The distillery was acquired from the trustees of the late Duncan McCallum by the Bloch Brothers in 1933. Production was suspended in 1942 on account of the Second World War but was restarted early in 1945.

Bloch Brothers was acquired by Hiram Walker and Sons of Dumbarton in 1954. In 1955 A. Gilles took ownership and in 1970 this merged with three other companies into Amalgamated Distilled Products (ADP). In 1987, Ian Lockwood, former group marketing director of Amalgamated Distilled Product led a management buyout of part of the business and the sale included the Glen Scotia Distillery, which operated as Gibson International.

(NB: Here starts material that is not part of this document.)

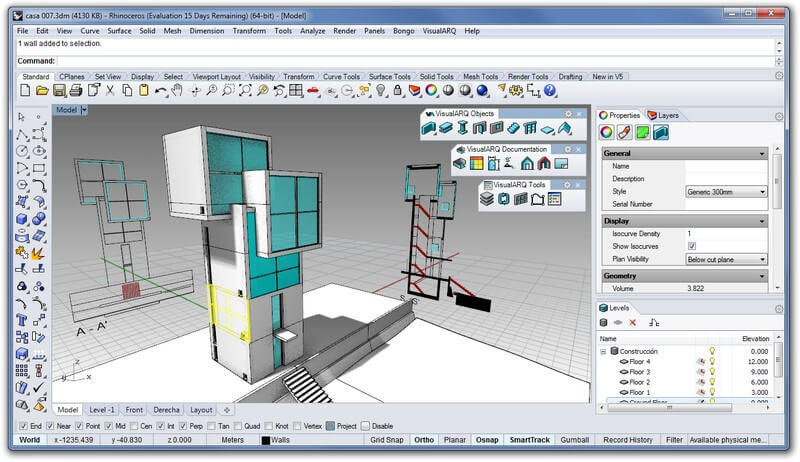Image resolution: width=800 pixels, height=462 pixels.
Task: Click the Save file icon in Standard toolbar
Action: (x=59, y=91)
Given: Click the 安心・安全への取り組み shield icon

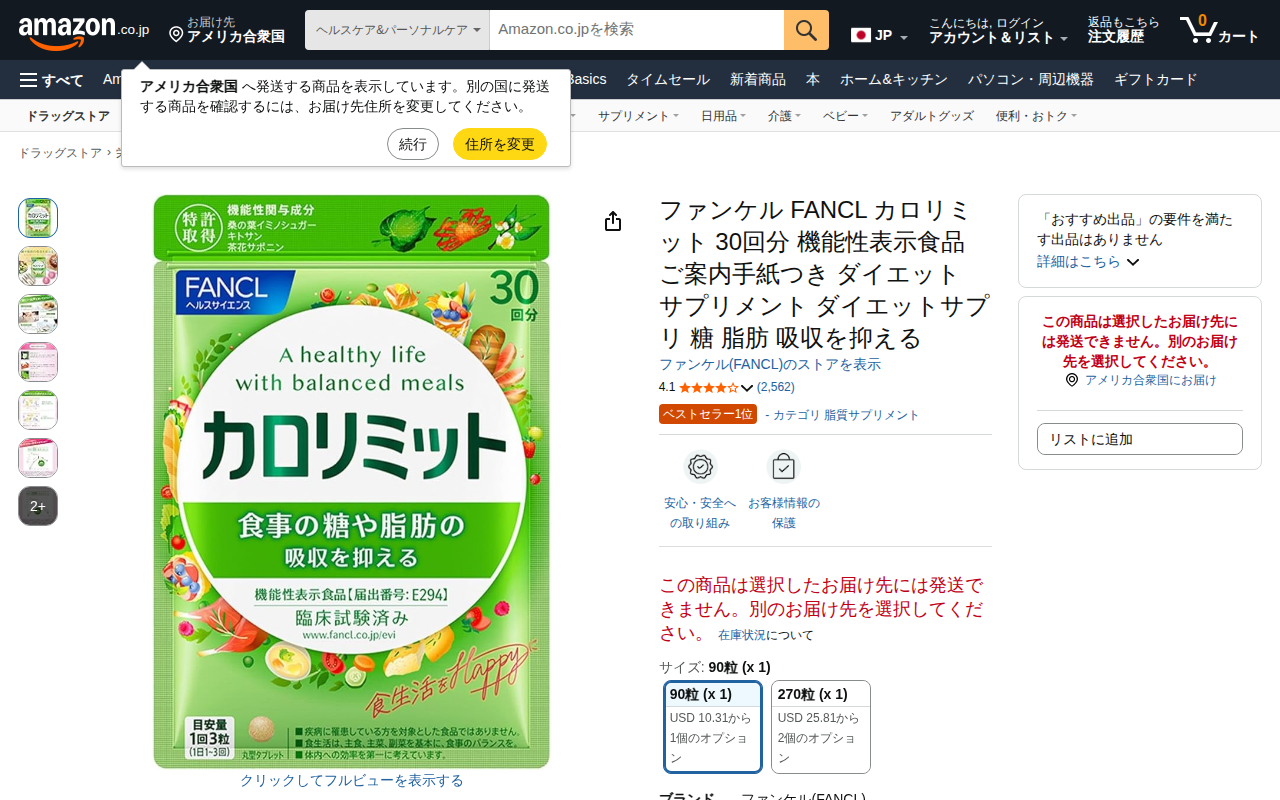Looking at the screenshot, I should click(700, 467).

In 2014, the distillery was bought by Loch Lomond Group who have invested heavily in the site by developing the brand, increasing capacity, opening warehouses and developing a distillery visitor centre.

Today, the distillery still maintains much of its original design, including the mash tun, the stillroom and the dunnage warehouse which dates back to the 1830s. Glen Scotia distillery currently operates with a staff of just 8 employees: one distillery manager, assistant distillery manager, visitor centre manager and five distillery operators. The visitor centre is open to the public and runs daily distillery tours and tastings, with a Victorian style shop to purchase the whisky, branded merchandise and other goods.

Product Range

The Glen Scotia range has been simplified down to five core Single Malt expressions:

Double Cask - 46% ABV
15 Year Old - 46% ABV
Victoriana - 54.2% ABV
18 Year Old - 46% ABV
25 Year Old - 48.8% ABV
Glen Scotia's range showcases the typical Campbeltown flavour profile of toffee, maritime influence and a hint of smoke. 

Each of the core expressions have  been designed to keep to an authentic 'Campbeltown Malt style' culminating in the Victoriana where the distillery has aimed to re-create a modern interpretation of classic Victorian Campbeltown Malt. Glen Scotia Distillery also regularly produces 'special' bottlings to celebrate local events, such as the centenary anniversary of the local Campbeltown Picture House.

Each year, for the annual Campbeltown Malt Whisky Festival, Glen Scotia release a special limited release bottling. In 2019 this was a 15-year-old rum finish and 2020 a 14-year-old Tawny Port finish.

Additionally, special releases and other small production run bottlings also exist.

Production

The distillery draws its water from Crosshill Loch in Campbeltown.

The distillery uses unpeated, medium peated and heavily peated malt barley for its whisky.

Glen Scotia has one wash still, with a capacity of 11,800 litres, and one spirit still with an 8,600 litre capacity. The copper pot stills are onion-shaped, with wide and short necks.

There are 9 washbacks within the distillery, these are all stainless steel.  The washbacks that Glen Scotia originally had were more than 40 years old and were made out of COR-TEN Steel.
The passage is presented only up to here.